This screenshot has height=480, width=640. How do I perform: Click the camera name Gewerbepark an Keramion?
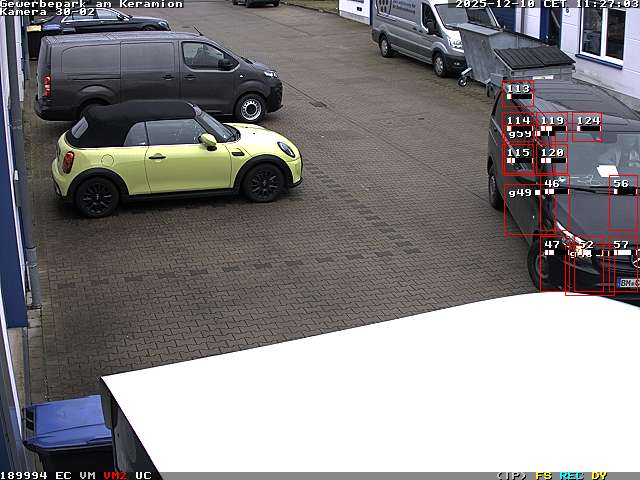92,4
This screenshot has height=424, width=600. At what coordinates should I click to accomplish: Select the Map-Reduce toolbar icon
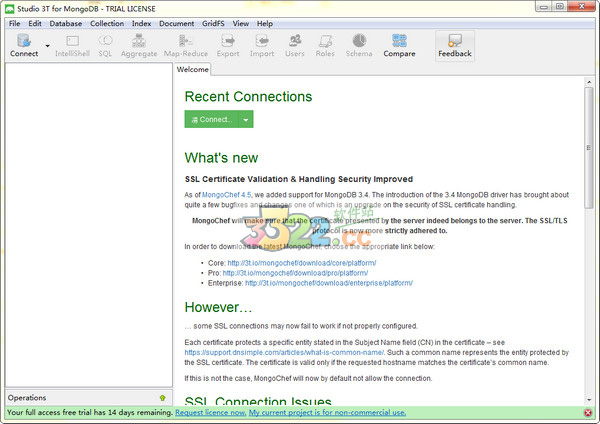[185, 45]
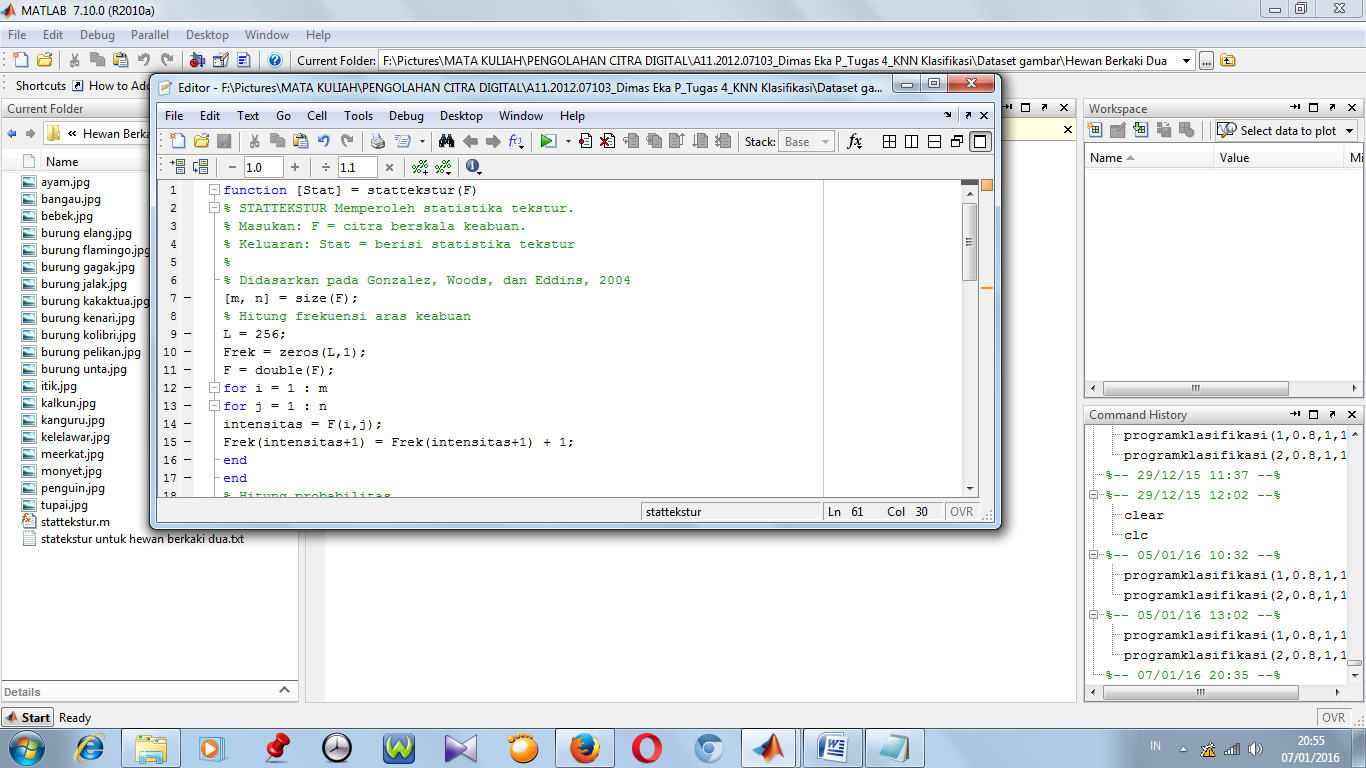The image size is (1366, 768).
Task: Save the current file in the Editor
Action: click(224, 141)
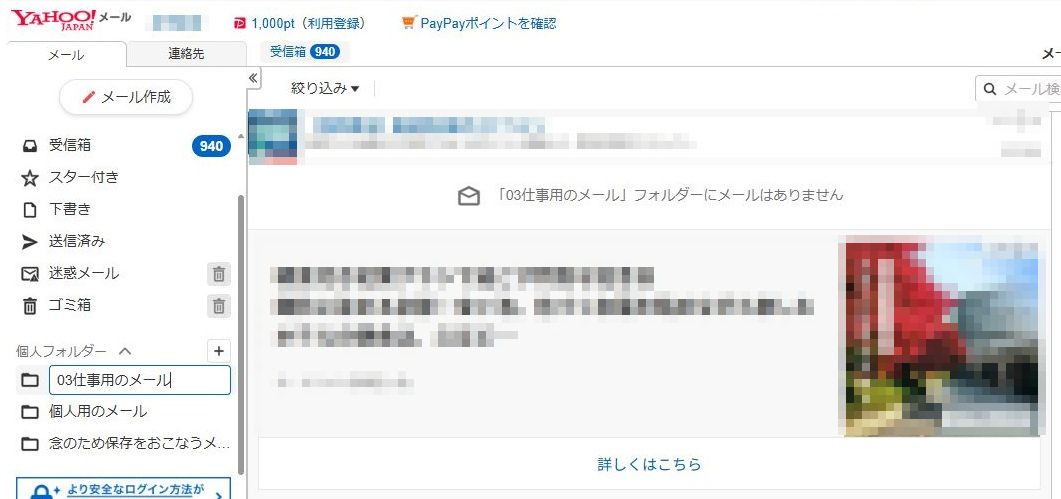The image size is (1061, 499).
Task: Open the 受信箱 inbox folder icon
Action: [30, 146]
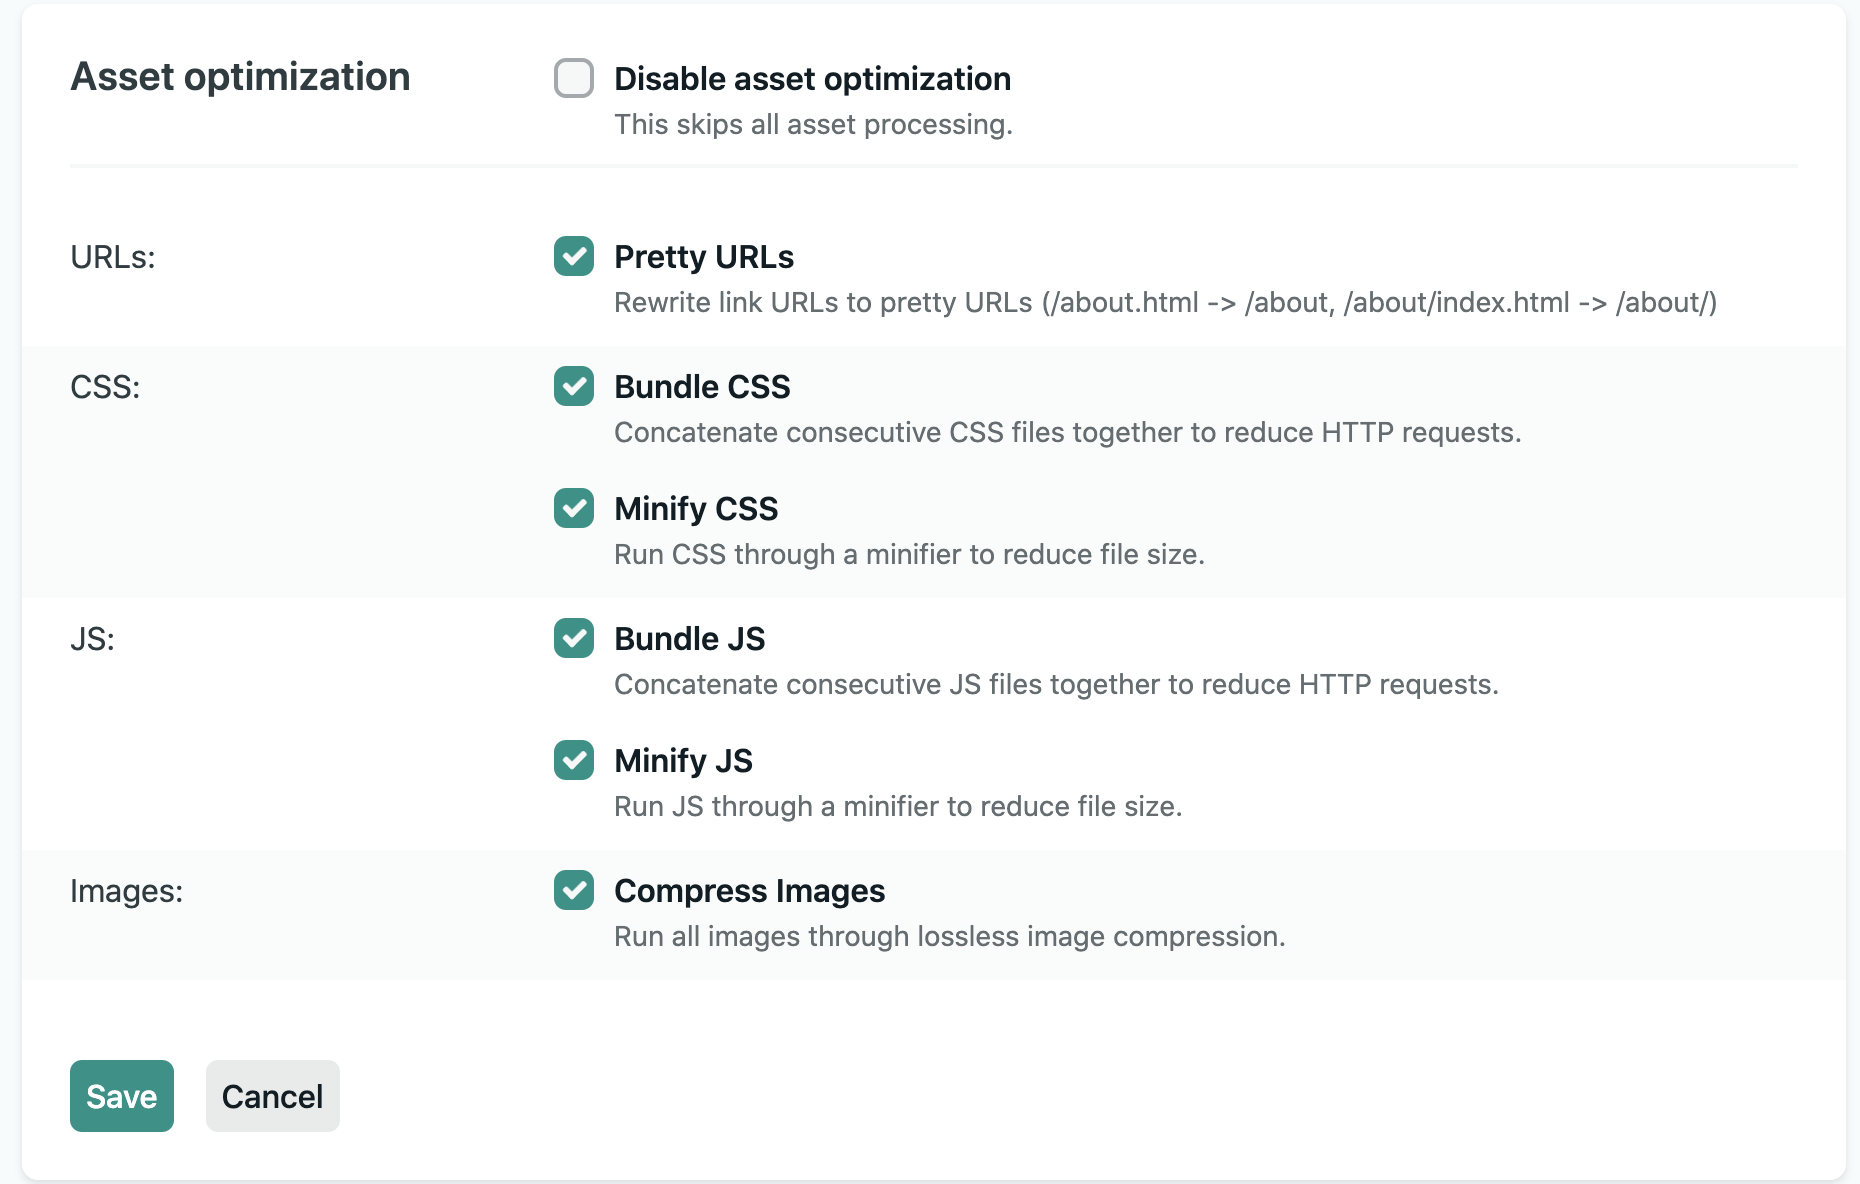Click the Pretty URLs rewrite description text
Viewport: 1860px width, 1184px height.
[1165, 303]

■ ■ ■ ■ ■ ■ ■

- Work to complete -
Each entry is to be output exactly, and no picture is to appear.

- Problem solution -
This screenshot has height=480, width=640. How do I perform: Click the camera name Gewerbepark an Keramion?
92,4
This screenshot has height=424, width=600. At what coordinates should I click to accomplish: Select the Map-Reduce toolbar icon
[185, 45]
The image size is (1366, 768).
Task: Save the current file in the Editor
Action: click(224, 141)
The image size is (1061, 499).
Task: Open the 受信箱 inbox folder icon
Action: [30, 146]
Click the Pretty URLs rewrite description text
Viewport: 1860px width, 1184px height.
[1165, 303]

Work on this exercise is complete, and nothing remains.